Exercise: Write the records out again, exactly.

___ Material shown ___

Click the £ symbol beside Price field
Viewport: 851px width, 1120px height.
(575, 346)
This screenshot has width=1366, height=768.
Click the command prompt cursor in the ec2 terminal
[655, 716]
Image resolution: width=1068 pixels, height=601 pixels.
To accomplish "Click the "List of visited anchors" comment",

___

Result of the exercise:
Click the £ symbol beside Price field
Viewport: 851px width, 1120px height.
(575, 346)
This screenshot has width=1366, height=768.
Click the command prompt cursor in the ec2 terminal
[655, 716]
Image resolution: width=1068 pixels, height=601 pixels.
To accomplish "Click the "List of visited anchors" comment",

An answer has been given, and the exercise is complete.